The BPS project is designed to allow Russia to reduce dependence on existing oil terminals in the Baltic states of Latvia and Lithuania. Most of the country's oil exported through the Baltic Sea goes through the Latvian port of Ventspils. BPS's initial annual capacity of 12 million tonnes will eventually increase to 30 million tonnes, mostly from Siberian and Timan-Pechora oil fields in the north of European Russia.

The first phase of the pipeline extends 270 km from Kirishi to the new terminals in Primorsk, 120 km north of St. Petersburg.

Once completed, the BPS project will extend farther from Kharyaga in the Komi Republic to Usinsk, and it will include an updated version of the existing Yaroslav-Kirishi pipeline connecting Usinsk-Ukhta and Ukhta-Yaroslavl.

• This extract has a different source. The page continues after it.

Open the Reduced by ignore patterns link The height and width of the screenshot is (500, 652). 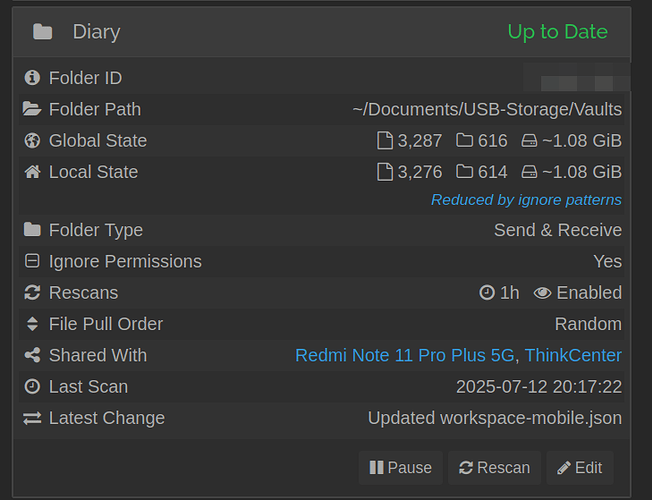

Although initially planned as a political response to the separation of the Baltic States from the Soviet Union, BPS now appears to have a solid economic foundation. The project is expected to cost $1.8 billion and is likely to be completed by 2004.

Kazakh exports

The opening ceremony will probably be low key compared with another pipeline opening in a former Soviet republic that Russia attended last week.

Officials of the Caspian Pipeline Consortium, including the Russian, US, Kazakhstan, and Oman governments, inaugurated the CPC pipeline on Dec. 4.

It is a $2.6 billion pipeline extending from what CPC operator ChevronTexaco Corp. claims is the world's sixth-largest oil field, Tengiz, on the Caspian Sea coast in Kazakhstan, to the Russian Black Sea port of Anapa.